Raising singleton pups is different from puppies with litter mates. The puppy who doesn't grow up with siblings will miss out on some important life lesson like bite inhibition and dog/dog communication. He will be way more humanized than most puppies and may be prone to seperation anxiety where his people are concerned. Only puppies, a lot like only children (that me LOL), also tend to be pushy and bossy towards people. They didnt ever have any compeition for food, or toys or anything in those first few weeks of life and so they don't understand when something is denied to them. It's more work to raise an only puppy and they aren't for everybody.

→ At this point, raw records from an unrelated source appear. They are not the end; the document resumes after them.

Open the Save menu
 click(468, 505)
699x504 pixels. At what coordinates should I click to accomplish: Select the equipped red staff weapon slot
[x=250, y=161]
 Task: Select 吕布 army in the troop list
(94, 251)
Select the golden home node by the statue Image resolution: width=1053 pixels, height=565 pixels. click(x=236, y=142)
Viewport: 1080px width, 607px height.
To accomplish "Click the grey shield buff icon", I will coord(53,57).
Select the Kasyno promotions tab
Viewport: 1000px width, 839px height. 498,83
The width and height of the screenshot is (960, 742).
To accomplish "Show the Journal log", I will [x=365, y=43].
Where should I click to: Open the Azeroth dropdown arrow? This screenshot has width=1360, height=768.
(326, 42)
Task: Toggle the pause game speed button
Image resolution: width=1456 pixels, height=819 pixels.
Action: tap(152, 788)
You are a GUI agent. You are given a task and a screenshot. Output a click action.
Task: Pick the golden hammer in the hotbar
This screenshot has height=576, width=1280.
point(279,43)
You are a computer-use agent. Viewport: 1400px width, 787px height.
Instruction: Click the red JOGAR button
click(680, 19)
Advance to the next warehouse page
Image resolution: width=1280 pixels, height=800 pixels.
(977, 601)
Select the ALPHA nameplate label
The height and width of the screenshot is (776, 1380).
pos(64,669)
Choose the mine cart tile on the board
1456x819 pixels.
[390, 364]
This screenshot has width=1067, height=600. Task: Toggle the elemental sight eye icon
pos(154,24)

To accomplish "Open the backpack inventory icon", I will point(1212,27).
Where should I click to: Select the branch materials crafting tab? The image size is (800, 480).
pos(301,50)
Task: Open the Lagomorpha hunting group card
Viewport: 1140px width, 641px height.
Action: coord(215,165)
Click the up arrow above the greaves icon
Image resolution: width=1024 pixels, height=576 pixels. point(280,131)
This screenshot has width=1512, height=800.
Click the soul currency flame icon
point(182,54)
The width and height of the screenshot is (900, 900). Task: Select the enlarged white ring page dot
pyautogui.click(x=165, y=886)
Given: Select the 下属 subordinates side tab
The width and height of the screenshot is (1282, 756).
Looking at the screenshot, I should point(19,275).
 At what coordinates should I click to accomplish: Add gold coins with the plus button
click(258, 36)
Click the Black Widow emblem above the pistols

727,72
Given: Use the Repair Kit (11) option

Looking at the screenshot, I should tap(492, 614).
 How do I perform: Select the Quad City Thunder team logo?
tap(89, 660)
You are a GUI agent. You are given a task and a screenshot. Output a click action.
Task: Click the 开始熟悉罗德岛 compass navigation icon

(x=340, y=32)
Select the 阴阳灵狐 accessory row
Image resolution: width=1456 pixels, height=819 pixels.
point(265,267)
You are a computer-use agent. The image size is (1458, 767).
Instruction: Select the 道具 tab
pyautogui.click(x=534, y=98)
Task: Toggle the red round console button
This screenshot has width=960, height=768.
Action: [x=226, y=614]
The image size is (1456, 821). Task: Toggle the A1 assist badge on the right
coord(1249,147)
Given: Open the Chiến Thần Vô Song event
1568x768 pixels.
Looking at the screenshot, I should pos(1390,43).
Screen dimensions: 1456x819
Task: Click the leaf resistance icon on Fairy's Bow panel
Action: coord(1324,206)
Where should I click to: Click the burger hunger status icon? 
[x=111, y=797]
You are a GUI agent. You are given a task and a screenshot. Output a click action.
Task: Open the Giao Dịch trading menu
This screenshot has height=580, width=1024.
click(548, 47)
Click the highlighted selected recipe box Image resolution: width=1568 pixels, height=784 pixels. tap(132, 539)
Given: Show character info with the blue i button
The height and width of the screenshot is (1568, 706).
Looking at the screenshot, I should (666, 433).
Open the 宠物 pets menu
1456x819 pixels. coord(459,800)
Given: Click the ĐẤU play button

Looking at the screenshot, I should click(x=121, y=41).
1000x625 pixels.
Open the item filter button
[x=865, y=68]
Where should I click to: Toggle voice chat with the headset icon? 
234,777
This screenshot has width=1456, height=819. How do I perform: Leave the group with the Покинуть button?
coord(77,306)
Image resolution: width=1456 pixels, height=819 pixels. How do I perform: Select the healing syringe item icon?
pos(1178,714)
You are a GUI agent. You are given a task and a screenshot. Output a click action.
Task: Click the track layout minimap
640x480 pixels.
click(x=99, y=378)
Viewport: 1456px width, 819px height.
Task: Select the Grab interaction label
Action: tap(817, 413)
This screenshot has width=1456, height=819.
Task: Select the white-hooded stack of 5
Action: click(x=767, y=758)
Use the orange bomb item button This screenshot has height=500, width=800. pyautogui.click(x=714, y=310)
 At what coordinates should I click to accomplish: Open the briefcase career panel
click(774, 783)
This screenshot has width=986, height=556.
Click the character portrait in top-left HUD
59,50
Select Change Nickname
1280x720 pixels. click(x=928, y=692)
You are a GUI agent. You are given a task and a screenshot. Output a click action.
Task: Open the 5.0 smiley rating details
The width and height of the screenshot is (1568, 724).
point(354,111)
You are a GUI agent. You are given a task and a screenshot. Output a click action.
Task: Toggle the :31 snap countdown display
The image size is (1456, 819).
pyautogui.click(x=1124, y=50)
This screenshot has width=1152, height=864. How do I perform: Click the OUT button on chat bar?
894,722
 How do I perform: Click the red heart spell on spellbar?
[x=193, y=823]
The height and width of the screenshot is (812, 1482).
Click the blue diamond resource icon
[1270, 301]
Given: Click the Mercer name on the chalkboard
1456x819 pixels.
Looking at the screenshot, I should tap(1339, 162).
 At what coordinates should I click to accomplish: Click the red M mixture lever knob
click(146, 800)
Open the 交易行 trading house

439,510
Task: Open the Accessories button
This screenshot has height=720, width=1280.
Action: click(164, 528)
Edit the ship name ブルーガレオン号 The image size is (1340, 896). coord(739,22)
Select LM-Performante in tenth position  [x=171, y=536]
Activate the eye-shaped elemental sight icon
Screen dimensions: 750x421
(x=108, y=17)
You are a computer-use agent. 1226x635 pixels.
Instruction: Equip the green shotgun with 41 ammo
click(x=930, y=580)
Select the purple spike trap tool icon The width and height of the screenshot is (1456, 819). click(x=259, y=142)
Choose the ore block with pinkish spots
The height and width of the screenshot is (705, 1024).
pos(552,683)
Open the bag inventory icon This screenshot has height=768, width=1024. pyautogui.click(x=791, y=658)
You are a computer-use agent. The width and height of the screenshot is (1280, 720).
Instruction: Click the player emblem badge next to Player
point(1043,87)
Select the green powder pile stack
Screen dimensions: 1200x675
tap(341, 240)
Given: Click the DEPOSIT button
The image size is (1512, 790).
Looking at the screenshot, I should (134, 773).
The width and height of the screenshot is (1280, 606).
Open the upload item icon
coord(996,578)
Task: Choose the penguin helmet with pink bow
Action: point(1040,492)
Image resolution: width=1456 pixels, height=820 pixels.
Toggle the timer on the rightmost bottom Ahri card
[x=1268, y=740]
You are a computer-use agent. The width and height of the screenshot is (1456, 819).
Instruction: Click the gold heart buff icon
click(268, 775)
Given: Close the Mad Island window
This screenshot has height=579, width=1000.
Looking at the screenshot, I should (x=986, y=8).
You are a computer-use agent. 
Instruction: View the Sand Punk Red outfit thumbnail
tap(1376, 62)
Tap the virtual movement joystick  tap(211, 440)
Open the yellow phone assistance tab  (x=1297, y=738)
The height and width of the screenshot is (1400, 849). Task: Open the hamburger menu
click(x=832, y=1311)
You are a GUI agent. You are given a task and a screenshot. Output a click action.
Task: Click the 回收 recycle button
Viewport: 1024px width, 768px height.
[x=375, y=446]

All that said, it ISN'T difficult to have such a puppy, just more work. You have to do double time with things like socialization, seperations, communication. Have younger children will make teaching bite inhibition all the more important. Really, like I said, it isn't all that difficult

You just have a couple of extra steps to take and there are no short cuts really. On the bright side the puppy will already wat to be part of a human family because other than it's mother people may be all he/she knows. Thats always a plus so long as the human family teaches the puppy very early on that it is also OK and Normal to be left on their own for short periods of time.
I've raised several single puppies, made a bit of a specialty out of it. Mr. Wonderful is the third such puppy to grow up in my home in the last. It's pretty common for tibetan spaniels to only have one puppy or one surviving puppy. Howie was the first and he is almost 9... so far so good. Wonder had brothers so maybe she doesn't count. She was to sick as a baby to spend much time with the litter, she was pretty much hand raised. YES she has seperation issues because I was a bad mommy and didn't do my job right. We've also had two others including Mr. Wonderful now.